Monday, November 26, 2007

Cross-platform Factor Install Script

Recently, I wrote an installer/updater bash script that downloads the git repository, compiles, and bootstraps Factor. On Linux, it compiles Factor for console-only if any of the libraries required for the graphical interface are missing (freetype, GL, GLU, X11).

To install Factor to a directory: ./factor.sh install
To update your Factor repository: ./misc/factor.sh update

The script source code is available for browsing or for download.

Tested on Windows XP/Vista in Cygwin, Debian and Ubuntu Linux, and Mac OS X.

Please send bug reports and improvements. Thanks!

Sunday, November 18, 2007

Where's my Raptor!??

My Macbook's dock displayed the default icon instead of a raptor. The fix was to move the move the .app directory to another name, then to move it back. Now I have a raptor!

Does 10.4 do some caching? It probably had it cached wrong since we got the new icon.

Wednesday, November 07, 2007

Doubly-linked Lists, Queues, and Heaps

Doubly-linked Lists and Queues


Factor has had doubly-linked lists for years now, but they were not well-documented or polished. Now, they're documented and have replaced the queues library.

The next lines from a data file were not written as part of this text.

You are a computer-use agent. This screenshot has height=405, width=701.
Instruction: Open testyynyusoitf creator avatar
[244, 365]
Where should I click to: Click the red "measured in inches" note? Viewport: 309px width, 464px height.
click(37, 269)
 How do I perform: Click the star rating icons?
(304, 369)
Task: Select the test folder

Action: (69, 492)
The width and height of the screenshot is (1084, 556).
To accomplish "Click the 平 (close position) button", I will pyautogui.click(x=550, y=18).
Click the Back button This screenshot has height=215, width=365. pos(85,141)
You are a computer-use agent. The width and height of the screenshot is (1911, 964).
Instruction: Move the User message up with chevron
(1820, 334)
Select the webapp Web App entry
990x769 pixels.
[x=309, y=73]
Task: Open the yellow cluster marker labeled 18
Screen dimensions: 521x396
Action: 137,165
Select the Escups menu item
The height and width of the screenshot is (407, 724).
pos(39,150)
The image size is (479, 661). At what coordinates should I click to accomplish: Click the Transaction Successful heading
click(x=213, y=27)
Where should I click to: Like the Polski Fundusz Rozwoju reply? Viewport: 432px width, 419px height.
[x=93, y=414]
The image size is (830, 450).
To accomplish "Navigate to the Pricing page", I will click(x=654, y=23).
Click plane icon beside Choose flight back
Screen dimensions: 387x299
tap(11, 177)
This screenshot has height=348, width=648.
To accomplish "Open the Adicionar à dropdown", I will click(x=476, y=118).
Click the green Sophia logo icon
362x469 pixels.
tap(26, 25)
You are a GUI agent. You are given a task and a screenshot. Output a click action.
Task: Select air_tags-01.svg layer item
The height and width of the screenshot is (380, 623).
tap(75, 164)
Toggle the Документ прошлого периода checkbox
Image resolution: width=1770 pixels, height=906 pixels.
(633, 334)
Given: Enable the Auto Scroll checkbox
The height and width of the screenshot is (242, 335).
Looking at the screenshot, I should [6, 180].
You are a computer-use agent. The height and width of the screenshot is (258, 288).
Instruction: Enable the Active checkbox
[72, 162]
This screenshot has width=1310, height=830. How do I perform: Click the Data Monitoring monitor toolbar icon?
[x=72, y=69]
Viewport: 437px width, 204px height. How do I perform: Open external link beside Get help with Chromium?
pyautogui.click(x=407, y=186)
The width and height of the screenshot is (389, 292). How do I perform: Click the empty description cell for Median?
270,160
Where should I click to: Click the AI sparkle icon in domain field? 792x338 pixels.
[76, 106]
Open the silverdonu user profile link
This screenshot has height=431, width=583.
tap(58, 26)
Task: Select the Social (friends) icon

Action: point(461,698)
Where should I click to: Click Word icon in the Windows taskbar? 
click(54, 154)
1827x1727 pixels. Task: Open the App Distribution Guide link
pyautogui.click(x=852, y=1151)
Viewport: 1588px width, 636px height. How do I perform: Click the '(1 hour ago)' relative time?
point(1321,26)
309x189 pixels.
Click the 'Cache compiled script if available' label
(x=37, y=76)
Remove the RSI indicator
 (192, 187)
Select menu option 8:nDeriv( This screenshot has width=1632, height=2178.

An example of a dlist usage:
<dlist> "red" over push-front "blue" over push-front dup pop-back .
"red"


You can add/remove nodes of a dlist with push-front, push-back, pop-front, pop-back, delete-node, and search with dlist-find, dlist-contains?.

Finding the length of a dlist is O(1) since it stores the length as dlist-length, a tuple slot.

Heaps


Heaps have been updated to allow for <min-heap> and <max-heap> data structures. Adding elements to a heap is achieved with heap-push ( value key heap -- ), while popping elements is heap-pop ( heap -- value key ).

Factor's green threads implementation had been using a hack for the sleep-queue: each time a new entry was added it would modify a non-growable array, which would then be sorted by the smallest timeout. Adding a sequence of sleep continuations would take O(n^2 log n) time! Running 10000 [ [ 100 sleep ] in-thread ] times should spawn 10000 threads and sleep for 100 ms in each one, and with the old sleep-queue implementation it takes over a minute on my Macbook. Now it's just O(n log n), which takes a second or two.